Browsers are full of irreversible actions. Submit the form, delete the row, purchase the item, publish the page, mark the ticket closed. A careful agent should not discover the consequence after it clicks.

Freestyle's live fork primitive lets you branch the whole running browser session before risky steps. The parent VM stays parked at the decision point. One fork clicks through the path. Another fork inspects the confirmation page. A third fork may try the safer route. Each copy starts with the same cookies, DOM state, files, and running processes, then diverges independently.

That pattern is useful even when nothing is dangerous. Browser tasks are often ambiguous. The agent can fork from the search results page and explore several candidate pages in parallel. A web-development agent can fork after reproducing a bug and try separate fixes without reinstalling dependencies or restarting from a clean repo.

The product result is better than a single linear browsing loop: more exploration, less repeated setup, and cleaner recovery when one path fails.

Run the app and the browser together

For coding agents and app builders, browser automation should not be separated from the development environment. The agent needs to edit files, run the dev server, inspect the app in a browser, read logs, and repeat.

Put the repo, dependencies, services, and browser in the same VM. Let systemd keep the dev server alive. Let Playwright hit localhost. Store screenshots next to test traces. When the agent changes CSS, it can reload the page immediately. When a test fails only after a database migration, the database is right there.

This is also where Freestyle Git belongs. The VM is the workbench; Git is the reviewable source of truth. The agent can work in normal files inside the VM, commit changes to a branch, push screenshots or notes as artifacts where appropriate, and let your product show diffs for human review.

Do not make the VM disk your only record of project progress. Use it for hot state: browser profiles, installed packages, build caches, logs, traces, and running processes. Use Git for the work product that should be reviewed, rolled back, synchronized, or deployed.

Operational checklist

A browser-agent platform should make these choices explicit:

create one isolated VM per task, user workspace, or branch
run the browser controller inside the VM, not as a disconnected external service
persist browser profiles and downloads only as long as the product requires
capture screenshots, console logs, network traces, and accessibility trees as files
suspend idle sessions so memory state survives without burning compute
live-fork before destructive or ambiguous browser paths
keep app code in Git and treat the VM as the active workbench
expose SSH or terminal access for support and debugging
terminate VMs when the session is truly over

The common mistake is treating "browser agent" as one capability. It is not. It is a bundle of capabilities around a browser: state, files, processes, networking, credentials, debugging, recovery, and review.
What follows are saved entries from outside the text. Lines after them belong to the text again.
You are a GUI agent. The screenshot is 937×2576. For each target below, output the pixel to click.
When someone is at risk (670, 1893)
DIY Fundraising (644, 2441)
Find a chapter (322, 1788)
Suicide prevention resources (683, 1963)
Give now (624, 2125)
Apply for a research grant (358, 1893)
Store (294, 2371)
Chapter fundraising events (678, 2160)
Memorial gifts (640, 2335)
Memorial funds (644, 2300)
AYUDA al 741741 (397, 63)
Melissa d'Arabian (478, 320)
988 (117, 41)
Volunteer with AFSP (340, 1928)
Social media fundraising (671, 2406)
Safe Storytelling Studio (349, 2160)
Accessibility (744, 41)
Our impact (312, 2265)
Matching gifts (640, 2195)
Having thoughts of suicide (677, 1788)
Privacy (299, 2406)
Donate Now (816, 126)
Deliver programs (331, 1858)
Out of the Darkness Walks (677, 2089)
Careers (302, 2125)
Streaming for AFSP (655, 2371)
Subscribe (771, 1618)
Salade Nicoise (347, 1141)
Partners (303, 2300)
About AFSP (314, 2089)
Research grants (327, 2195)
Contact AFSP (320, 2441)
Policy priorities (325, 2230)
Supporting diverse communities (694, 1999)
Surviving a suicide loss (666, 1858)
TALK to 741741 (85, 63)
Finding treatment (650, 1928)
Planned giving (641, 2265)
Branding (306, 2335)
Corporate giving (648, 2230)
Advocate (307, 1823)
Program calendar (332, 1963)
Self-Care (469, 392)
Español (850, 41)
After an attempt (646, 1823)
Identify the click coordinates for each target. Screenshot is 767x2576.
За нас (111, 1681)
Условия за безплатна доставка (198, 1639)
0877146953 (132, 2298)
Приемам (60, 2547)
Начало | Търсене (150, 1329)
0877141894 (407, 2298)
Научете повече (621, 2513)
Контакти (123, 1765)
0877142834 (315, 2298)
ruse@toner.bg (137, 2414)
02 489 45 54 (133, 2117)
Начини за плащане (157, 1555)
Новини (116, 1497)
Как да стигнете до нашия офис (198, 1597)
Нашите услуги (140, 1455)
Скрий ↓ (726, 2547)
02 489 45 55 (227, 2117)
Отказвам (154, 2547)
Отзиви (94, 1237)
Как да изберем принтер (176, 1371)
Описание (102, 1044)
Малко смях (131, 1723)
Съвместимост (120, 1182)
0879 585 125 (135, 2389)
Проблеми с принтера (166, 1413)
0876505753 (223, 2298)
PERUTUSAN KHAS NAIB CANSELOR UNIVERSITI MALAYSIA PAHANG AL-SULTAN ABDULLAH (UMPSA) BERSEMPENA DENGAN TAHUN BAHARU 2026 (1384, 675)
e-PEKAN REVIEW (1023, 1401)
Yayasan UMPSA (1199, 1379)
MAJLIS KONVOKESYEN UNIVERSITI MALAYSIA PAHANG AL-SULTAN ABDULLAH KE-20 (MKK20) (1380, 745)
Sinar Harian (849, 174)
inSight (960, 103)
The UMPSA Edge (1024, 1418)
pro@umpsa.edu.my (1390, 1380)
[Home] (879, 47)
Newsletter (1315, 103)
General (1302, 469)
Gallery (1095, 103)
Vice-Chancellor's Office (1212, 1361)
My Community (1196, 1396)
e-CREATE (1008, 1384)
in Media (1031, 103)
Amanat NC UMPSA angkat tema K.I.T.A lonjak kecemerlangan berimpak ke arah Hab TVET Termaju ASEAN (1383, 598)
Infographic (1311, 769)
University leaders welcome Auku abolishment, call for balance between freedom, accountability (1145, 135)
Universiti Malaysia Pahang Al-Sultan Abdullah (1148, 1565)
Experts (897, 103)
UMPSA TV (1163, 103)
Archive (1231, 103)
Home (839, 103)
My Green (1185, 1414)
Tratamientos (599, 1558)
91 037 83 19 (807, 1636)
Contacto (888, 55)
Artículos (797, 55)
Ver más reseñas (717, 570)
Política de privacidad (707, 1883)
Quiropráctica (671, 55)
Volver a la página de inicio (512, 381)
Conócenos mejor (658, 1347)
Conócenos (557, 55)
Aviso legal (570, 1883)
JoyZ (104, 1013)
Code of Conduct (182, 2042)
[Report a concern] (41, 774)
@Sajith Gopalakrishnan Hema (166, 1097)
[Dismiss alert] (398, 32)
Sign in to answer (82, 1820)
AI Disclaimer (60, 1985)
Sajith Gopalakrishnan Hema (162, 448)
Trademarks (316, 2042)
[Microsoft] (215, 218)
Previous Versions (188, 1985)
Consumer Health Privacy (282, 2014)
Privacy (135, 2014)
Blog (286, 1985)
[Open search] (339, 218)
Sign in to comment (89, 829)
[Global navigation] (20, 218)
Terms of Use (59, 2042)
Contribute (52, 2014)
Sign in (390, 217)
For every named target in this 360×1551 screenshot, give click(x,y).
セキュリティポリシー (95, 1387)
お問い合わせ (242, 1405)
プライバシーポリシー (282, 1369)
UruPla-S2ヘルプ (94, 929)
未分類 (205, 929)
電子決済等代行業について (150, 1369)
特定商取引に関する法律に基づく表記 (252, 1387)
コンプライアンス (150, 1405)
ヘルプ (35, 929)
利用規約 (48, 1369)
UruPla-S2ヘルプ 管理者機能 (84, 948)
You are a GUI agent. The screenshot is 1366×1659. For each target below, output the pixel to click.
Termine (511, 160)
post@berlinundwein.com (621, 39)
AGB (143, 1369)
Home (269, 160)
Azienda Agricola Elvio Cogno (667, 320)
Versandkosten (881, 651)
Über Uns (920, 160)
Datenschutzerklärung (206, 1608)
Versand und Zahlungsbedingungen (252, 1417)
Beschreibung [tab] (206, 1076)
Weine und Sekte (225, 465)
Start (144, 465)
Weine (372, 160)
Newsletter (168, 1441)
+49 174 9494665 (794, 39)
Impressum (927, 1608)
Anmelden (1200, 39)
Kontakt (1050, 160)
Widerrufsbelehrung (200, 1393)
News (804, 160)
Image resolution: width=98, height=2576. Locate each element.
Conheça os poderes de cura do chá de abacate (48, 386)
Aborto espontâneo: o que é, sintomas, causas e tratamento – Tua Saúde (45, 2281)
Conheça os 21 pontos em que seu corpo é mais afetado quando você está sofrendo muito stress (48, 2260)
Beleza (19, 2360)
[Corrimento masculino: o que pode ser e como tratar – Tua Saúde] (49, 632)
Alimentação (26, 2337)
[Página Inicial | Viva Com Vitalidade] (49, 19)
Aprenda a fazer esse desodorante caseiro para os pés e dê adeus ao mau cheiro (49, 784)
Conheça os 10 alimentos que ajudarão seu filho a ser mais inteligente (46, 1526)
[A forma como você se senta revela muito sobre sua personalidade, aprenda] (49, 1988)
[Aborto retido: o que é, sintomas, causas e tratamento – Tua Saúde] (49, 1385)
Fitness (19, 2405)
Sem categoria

That bundle wants a real machine.

The bottom line

The browser is the agent's window into the web, but the machine is the agent's workspace. If you only provide a headless browser API, the first impressive demo will work and the first serious product workflow will start asking for everything around it.

Freestyle VMs put the whole browser-agent session in one isolated Linux environment: browser, profile, repo, dev server, logs, screenshots, downloads, and long-running processes. Pause keeps it affordable while idle. Forking lets the agent explore. SSH makes it debuggable. Git makes the output reviewable.

That is the infrastructure shape browser agents need: not just a browser, but a stateful computer that can run one.